Elbląska grupa, optująca za przekopem, osiągnęła pierwszy sukces.
- Do kasy miasta wpłynie milion złotych z budżetu państwa na dokumentację kanału - przyznaje Staszewska. - Prace nad tym projektem trwały, więc nie zaczynamy od zera. Powstanie też drugi, odrębny raport dotyczący oddziaływania przekopu na środowisko naturalne. Ta dokumentacja przyda się przy staraniu o unijne pieniądze.
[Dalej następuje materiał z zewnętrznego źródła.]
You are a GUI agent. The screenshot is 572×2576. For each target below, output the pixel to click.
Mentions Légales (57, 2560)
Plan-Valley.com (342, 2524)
W planach jest powołanie spółki, która stanie się udziałowcem inwestycji.
Przypomnijmy, że projekt został wpisany na rządową listę projektów unijnych w ramach Programu Operacyjnego Infrastruktura i Środowiskowo na lata 2007-2013. O przyznaniu środków zadecydują unijni księgowi.
Za i przeciw
Kanał ma powstać w Skowronkach w gminie Sztutowo, w najwęższym miejscu Mierzei. Kurort turystyczny Krynica Morska stanie się wyspą. Komunikację miałby umożliwić most zwodzony. Wśród większości mieszkańców, ekologów, leśników oraz osób zamieszkujących ten teren, taka możliwość budzi lęk.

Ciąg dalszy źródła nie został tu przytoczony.